Of course specs aren't everything and they don't always equate to real world performance anyway, but it's still a little disappointing. On the other hand the price is a little lower than some top-end handsets, coming in at around £400 (Australian prices TBC) SIM-free, cheaper than an iPhone 5 or Sony Xperia Z.
It's priced at around the same level as the high-end-but-last-year's Samsung Galaxy S3 - but even that substantially outperforms it on paper. Ditto the Google Nexus 4, which can be picked up from Google itself for just £239/AU$349 upwards.
One thing that we will say is that the Motorola Razr HD certainly looks the part. With a rugged yet premium-looking Kevlar back plate, it comes across as both expensive and built to last. It's also a nice change from the plastic found on most phones, or even the glass or shiny metal that a handful sport.
The corners are also a bit different, being less rounded than most of the competition, giving it a striking, almost jagged look. The front of the phone doesn't disappoint either - sure it's basically just a sheet of glass, but it's edge-to-edge, leaving it looking pretty slick.
At 146g it's got a pleasing amount of weight to it, which feels particularly appropriate given the slightly rugged design. Size wise it's about what you'd expect for a top-end phone, with a 4.7-inch display and total dimensions of 131.9 x 67.9 x 8.4mm.
If anything it's actually quite a slim handset, though still somewhat thicker than the incredibly slender 7.9mm deep Sony Xperia Z.
While it doesn't feel bad in the hand, it doesn't feel great either. The Motorola Razr HD's Kevlar back has quite a pleasant feel but it's also quite slippery, making it slightly harder to get a solid grip on than many other phones. The corners also present a slight problem, since being more jagged than most they can be a little uncomfortable, potentially digging into your hand slightly when the handset is held in certain positions.
Pretty much the only thing on the front of the phone is the 4.7-inch 720 x 1280 screen with a 312ppi pixel density. That's quite sharp, just topping the 306ppi Samsung Galaxy S3 and almost matching the 318ppi Google Nexus 4, though not even coming close to the 441ppi Sony Xperia Z or 468ppi HTC One.
The only other things on the front of the phone are small black strips at the top and bottom. The bottom strip is devoid of any features, while the top strip has the earpiece in the centre, with an indicator light above it, which flashes when an email, text or voicemail comes through.
There's a small Motorola logo at the very top, and the 1.3MP front-facing camera lens just to the right of it.
The Kevlar back is adorned with an arrow-like pattern, with an 'M' in the centre. The main 8MP camera (which can also shoot 1080p video at 30fps) is at the top, while to the left of it there's the flash and to the right there's a speaker.
The edges of the Motorola Razr HD have a brushed metal look to them, with the top edge housing a 3.5mm headphone port on the right.
The right edge is home to the only two buttons on the phone - a power button near the top (which is also used to make the handset sleep/wake up), and a volume rocker halfway down.
The positioning of the buttons is fairly standard and works well.
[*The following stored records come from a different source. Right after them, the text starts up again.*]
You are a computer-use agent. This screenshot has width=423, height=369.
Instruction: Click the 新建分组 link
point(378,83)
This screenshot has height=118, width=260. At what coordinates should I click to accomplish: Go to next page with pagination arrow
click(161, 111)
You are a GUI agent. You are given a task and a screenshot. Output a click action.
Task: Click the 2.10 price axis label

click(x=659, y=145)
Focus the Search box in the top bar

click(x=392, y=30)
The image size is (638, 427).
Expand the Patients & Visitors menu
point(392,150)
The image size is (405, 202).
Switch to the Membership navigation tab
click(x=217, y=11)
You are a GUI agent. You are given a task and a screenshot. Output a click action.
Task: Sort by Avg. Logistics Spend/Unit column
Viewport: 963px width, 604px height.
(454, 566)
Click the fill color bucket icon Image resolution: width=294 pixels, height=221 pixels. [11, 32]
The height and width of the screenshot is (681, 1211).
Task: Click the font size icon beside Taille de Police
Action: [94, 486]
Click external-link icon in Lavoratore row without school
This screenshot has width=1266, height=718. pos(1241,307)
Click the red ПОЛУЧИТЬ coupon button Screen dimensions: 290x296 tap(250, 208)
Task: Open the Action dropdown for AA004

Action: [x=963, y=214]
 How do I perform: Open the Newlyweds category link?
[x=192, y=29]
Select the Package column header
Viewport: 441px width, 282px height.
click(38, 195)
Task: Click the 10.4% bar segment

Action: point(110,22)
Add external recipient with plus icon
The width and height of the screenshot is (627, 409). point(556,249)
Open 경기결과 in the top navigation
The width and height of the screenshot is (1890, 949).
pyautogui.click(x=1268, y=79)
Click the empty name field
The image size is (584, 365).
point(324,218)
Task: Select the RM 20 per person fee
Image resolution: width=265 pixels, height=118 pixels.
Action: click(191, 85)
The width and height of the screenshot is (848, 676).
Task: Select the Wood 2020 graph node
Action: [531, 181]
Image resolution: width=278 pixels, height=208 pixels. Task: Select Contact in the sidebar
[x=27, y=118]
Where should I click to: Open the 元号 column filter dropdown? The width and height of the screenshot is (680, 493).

Usefully they also feel different, since the power button has little ridges running along it, while the volume rocker is mostly smooth but juts out a little at each end. This makes it easy to differentiate the buttons by touch alone.
The left-hand side has a micro HDMI port at the bottom, for connecting the handset to a TV or monitor, a micro USB port above it and a little compartment halfway up, which houses the microSIM card and a microSD card.
The back plate can't be removed, so there's no option to swap the battery. However it comes with a 2530mAH battery, which is pretty big for a phone of this size. It promises impressive performance too, with Motorola claiming it can manage up to 24 hours of talk time or 286 hours of standby time.
If the battery lives up to its potential it could be the saving grace in an otherwise slightly underwhelming handset.